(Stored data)
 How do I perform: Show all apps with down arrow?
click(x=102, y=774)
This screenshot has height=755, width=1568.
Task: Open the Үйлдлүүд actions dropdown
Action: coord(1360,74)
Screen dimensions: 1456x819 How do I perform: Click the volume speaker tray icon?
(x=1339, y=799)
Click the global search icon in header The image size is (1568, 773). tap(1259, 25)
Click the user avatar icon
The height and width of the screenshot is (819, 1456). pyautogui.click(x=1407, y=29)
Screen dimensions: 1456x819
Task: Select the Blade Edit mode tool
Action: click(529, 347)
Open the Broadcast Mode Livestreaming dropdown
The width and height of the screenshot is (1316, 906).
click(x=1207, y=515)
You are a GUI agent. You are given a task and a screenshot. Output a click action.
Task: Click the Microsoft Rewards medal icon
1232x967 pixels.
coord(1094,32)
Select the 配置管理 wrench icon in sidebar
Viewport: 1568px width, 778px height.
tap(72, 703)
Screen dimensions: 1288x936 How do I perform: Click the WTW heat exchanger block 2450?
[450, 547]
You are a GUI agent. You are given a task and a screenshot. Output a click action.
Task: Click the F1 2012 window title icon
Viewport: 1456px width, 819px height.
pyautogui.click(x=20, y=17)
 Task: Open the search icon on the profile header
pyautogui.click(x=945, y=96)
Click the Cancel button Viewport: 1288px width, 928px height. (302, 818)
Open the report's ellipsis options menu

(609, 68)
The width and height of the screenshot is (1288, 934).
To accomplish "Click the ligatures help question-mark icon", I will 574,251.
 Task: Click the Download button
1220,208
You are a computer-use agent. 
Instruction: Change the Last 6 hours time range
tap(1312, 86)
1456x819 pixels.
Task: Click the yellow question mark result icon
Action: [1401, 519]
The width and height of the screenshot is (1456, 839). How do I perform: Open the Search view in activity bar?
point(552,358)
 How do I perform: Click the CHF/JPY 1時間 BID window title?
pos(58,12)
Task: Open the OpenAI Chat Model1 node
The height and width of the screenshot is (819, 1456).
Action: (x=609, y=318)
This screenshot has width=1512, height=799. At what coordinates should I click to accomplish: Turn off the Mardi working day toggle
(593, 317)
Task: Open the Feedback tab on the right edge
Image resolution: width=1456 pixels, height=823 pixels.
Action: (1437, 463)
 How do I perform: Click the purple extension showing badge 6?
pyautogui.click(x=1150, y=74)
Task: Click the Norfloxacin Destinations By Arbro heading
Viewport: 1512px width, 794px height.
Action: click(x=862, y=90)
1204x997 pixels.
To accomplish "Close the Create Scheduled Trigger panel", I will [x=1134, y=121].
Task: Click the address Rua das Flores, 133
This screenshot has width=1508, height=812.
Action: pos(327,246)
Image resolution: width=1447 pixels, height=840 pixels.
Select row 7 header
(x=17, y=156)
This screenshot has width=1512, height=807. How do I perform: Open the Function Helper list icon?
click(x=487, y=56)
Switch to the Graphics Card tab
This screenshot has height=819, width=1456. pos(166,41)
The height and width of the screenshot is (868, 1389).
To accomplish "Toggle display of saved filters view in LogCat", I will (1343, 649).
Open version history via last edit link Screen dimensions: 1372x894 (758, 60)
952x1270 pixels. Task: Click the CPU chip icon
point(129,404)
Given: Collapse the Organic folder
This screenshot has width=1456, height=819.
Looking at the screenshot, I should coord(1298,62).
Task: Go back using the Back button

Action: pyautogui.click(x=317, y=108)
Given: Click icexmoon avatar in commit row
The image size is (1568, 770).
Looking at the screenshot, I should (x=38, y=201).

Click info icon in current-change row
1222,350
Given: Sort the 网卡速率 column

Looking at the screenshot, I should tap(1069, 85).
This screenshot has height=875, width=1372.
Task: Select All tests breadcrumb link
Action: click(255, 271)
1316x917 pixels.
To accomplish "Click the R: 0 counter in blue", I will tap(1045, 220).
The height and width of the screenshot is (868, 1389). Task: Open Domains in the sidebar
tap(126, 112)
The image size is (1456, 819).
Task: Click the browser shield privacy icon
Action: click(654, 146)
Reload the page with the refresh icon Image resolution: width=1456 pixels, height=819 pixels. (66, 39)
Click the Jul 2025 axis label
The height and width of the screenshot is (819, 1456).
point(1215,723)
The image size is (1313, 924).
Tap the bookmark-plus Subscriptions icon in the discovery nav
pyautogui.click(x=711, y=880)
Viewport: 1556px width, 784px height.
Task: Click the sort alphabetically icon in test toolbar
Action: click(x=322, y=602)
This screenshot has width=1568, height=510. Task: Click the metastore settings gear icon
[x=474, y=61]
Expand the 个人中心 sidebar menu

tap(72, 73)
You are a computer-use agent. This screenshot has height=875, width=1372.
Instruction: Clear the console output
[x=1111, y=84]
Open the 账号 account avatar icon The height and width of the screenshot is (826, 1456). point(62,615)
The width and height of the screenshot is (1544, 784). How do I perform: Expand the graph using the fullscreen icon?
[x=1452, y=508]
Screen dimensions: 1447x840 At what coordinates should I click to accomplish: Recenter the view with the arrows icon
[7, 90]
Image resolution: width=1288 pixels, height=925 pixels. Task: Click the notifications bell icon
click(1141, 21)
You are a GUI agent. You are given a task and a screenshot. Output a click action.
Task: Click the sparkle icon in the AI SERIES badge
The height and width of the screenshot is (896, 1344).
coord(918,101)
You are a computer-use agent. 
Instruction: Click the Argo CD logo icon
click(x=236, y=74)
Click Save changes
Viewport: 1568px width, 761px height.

* **Goal of the exercise**
Reproduce each entry above. Every word must match.

* **Reply to the exercise**
 How do I perform: Show all apps with down arrow?
click(x=102, y=774)
This screenshot has height=755, width=1568.
Task: Open the Үйлдлүүд actions dropdown
Action: coord(1360,74)
Screen dimensions: 1456x819 How do I perform: Click the volume speaker tray icon?
(x=1339, y=799)
Click the global search icon in header The image size is (1568, 773). tap(1259, 25)
Click the user avatar icon
The height and width of the screenshot is (819, 1456). pyautogui.click(x=1407, y=29)
Screen dimensions: 1456x819
Task: Select the Blade Edit mode tool
Action: click(529, 347)
Open the Broadcast Mode Livestreaming dropdown
The width and height of the screenshot is (1316, 906).
click(x=1207, y=515)
You are a GUI agent. You are given a task and a screenshot. Output a click action.
Task: Click the Microsoft Rewards medal icon
1232x967 pixels.
coord(1094,32)
Select the 配置管理 wrench icon in sidebar
Viewport: 1568px width, 778px height.
tap(72, 703)
Screen dimensions: 1288x936 How do I perform: Click the WTW heat exchanger block 2450?
[450, 547]
You are a GUI agent. You are given a task and a screenshot. Output a click action.
Task: Click the F1 2012 window title icon
Viewport: 1456px width, 819px height.
pyautogui.click(x=20, y=17)
 Task: Open the search icon on the profile header
pyautogui.click(x=945, y=96)
Click the Cancel button Viewport: 1288px width, 928px height. (302, 818)
Open the report's ellipsis options menu

(609, 68)
The width and height of the screenshot is (1288, 934).
To accomplish "Click the ligatures help question-mark icon", I will 574,251.
 Task: Click the Download button
1220,208
You are a computer-use agent. 
Instruction: Change the Last 6 hours time range
tap(1312, 86)
1456x819 pixels.
Task: Click the yellow question mark result icon
Action: [1401, 519]
The width and height of the screenshot is (1456, 839). How do I perform: Open the Search view in activity bar?
point(552,358)
 How do I perform: Click the CHF/JPY 1時間 BID window title?
pos(58,12)
Task: Open the OpenAI Chat Model1 node
The height and width of the screenshot is (819, 1456).
Action: (x=609, y=318)
This screenshot has width=1512, height=799. At what coordinates should I click to accomplish: Turn off the Mardi working day toggle
(593, 317)
Task: Open the Feedback tab on the right edge
Image resolution: width=1456 pixels, height=823 pixels.
Action: (1437, 463)
 How do I perform: Click the purple extension showing badge 6?
pyautogui.click(x=1150, y=74)
Task: Click the Norfloxacin Destinations By Arbro heading
Viewport: 1512px width, 794px height.
Action: click(x=862, y=90)
1204x997 pixels.
To accomplish "Close the Create Scheduled Trigger panel", I will [x=1134, y=121].
Task: Click the address Rua das Flores, 133
This screenshot has width=1508, height=812.
Action: pos(327,246)
Image resolution: width=1447 pixels, height=840 pixels.
Select row 7 header
(x=17, y=156)
This screenshot has width=1512, height=807. How do I perform: Open the Function Helper list icon?
click(x=487, y=56)
Switch to the Graphics Card tab
This screenshot has height=819, width=1456. pos(166,41)
The height and width of the screenshot is (868, 1389).
To accomplish "Toggle display of saved filters view in LogCat", I will (1343, 649).
Open version history via last edit link Screen dimensions: 1372x894 (758, 60)
952x1270 pixels. Task: Click the CPU chip icon
point(129,404)
Given: Collapse the Organic folder
This screenshot has width=1456, height=819.
Looking at the screenshot, I should coord(1298,62).
Task: Go back using the Back button

Action: pyautogui.click(x=317, y=108)
Given: Click icexmoon avatar in commit row
The image size is (1568, 770).
Looking at the screenshot, I should (x=38, y=201).

Click info icon in current-change row
1222,350
Given: Sort the 网卡速率 column

Looking at the screenshot, I should tap(1069, 85).
This screenshot has height=875, width=1372.
Task: Select All tests breadcrumb link
Action: click(255, 271)
1316x917 pixels.
To accomplish "Click the R: 0 counter in blue", I will tap(1045, 220).
The height and width of the screenshot is (868, 1389). Task: Open Domains in the sidebar
tap(126, 112)
The image size is (1456, 819).
Task: Click the browser shield privacy icon
Action: click(654, 146)
Reload the page with the refresh icon Image resolution: width=1456 pixels, height=819 pixels. (66, 39)
Click the Jul 2025 axis label
The height and width of the screenshot is (819, 1456).
point(1215,723)
The image size is (1313, 924).
Tap the bookmark-plus Subscriptions icon in the discovery nav
pyautogui.click(x=711, y=880)
Viewport: 1556px width, 784px height.
Task: Click the sort alphabetically icon in test toolbar
Action: click(x=322, y=602)
This screenshot has width=1568, height=510. Task: Click the metastore settings gear icon
[x=474, y=61]
Expand the 个人中心 sidebar menu

tap(72, 73)
You are a computer-use agent. This screenshot has height=875, width=1372.
Instruction: Clear the console output
[x=1111, y=84]
Open the 账号 account avatar icon The height and width of the screenshot is (826, 1456). point(62,615)
The width and height of the screenshot is (1544, 784). How do I perform: Expand the graph using the fullscreen icon?
[x=1452, y=508]
Screen dimensions: 1447x840 At what coordinates should I click to accomplish: Recenter the view with the arrows icon
[7, 90]
Image resolution: width=1288 pixels, height=925 pixels. Task: Click the notifications bell icon
click(1141, 21)
You are a GUI agent. You are given a task and a screenshot. Output a click action.
Task: Click the sparkle icon in the AI SERIES badge
The height and width of the screenshot is (896, 1344).
coord(918,101)
You are a computer-use agent. 
Instruction: Click the Argo CD logo icon
click(x=236, y=74)
Click Save changes
Viewport: 1568px width, 761px height.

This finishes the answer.